This matter is before us as an appeal of the February 2, 2006, order of the Circuit Court of Mingo County by Mary Ann Kominar (hereinafter referred to as "Appellant") in her capacity of administratrix of the estate of her deceased son, Jason Kominar. A six-member jury panel returned a verdict for the defense in the medical malpractice action brought by Appellant. By way of the February 2006 order, the lower court denied Appellant's motion to set aside the verdict or for a new trial. The appellees who were defendants below (hereinafter referred to collectively as "Appellees") are Williamson Memorial Hospital (hereinafter referred to individually as "WMH"),1 Pelagio P. Zamora, M.D. (hereinafter referred to individually as "Dr. Zamora") and the Mingo County Ambulance Service (hereinafter referred to individually as "MCAS"). Appellant maintains a new trial is warranted because of seven trial court errors. Having completed our review of the extensive record, the various arguments raised and the corresponding law, we find that reversible error was committed for the reasons herein stated, and remand the case for a new trial.

I. Factual and Procedural Background

Given the lengthy trial in this case and the number of errors assigned, we initially provide a general overview of the facts and proceedings in this case. We will supplement these preliminary remarks with additional facts during the course of our discussion of each issue.

After the death of her twenty-two-year-old son on July 12, 1997, following a tragic single vehicle accident, Appellant filed the underlying wrongful death action for negligence in the medical care provided to her son by Appellees.
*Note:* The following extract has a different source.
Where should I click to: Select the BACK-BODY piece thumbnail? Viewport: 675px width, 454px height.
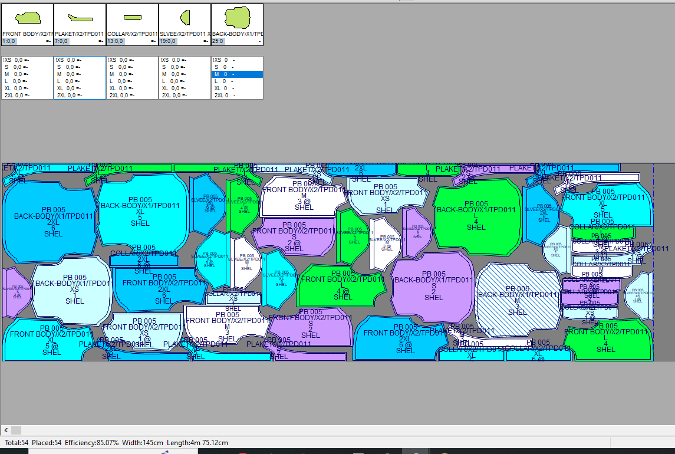[x=237, y=19]
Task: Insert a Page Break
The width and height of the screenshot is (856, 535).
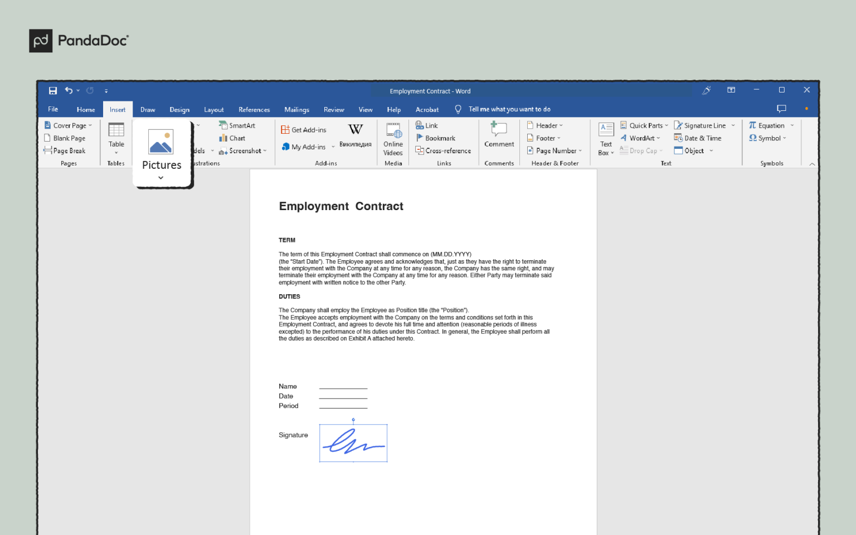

It is undisputed that on this date Mr. Kominar was traveling south on Route 119 in Mingo County, West Virginia when he lost control of his vehicle. The uncontrolled vehicle crossed the median and came to a sudden halt after colliding head on with a rock embankment. There is no dispute that the resulting wreck was the product of a formidable collision. All parties agree to the following time line of events surrounding the accident:

8:40 a.m. Collision occurred.

8:53 a.m. City of Williamson police officer arrived at the accident scene.

8:58 a.m. Ambulance arrived at the scene.

9:11 a.m. Ambulance departed scene for Williamson Memorial Hospital.

9:19 a.m. Ambulance arrived at the hospital.

9:30 a.m. Jason Kominar pronounced dead.

After obtaining medical records and other accident reports, Appellant filed a civil suit on July 12, 1999, in her capacity of administratrix of Jason Kominar's estate. Appellant alleged in the complaint that her son's death was due in part to the negligence of the ambulance paramedics for failing to follow the standard of care and treatment required under the circumstances. Specifically, Appellant claimed that the paramedics caused her son's death by negligently inserting an endotracheal tube2 into his esophagus rather than into his windpipe. Moreover, WMH, WMH staff and Dr. Zamora were also charged with negligence for not detecting and correcting the improper tube placement. Appellant further maintained in the complaint that all defendants failed to perform their alleged duty of making and preserving medical records as evidence of the events which transpired regarding her son's condition and treatment on the day of the accident. A separate negligent retention claim was charged...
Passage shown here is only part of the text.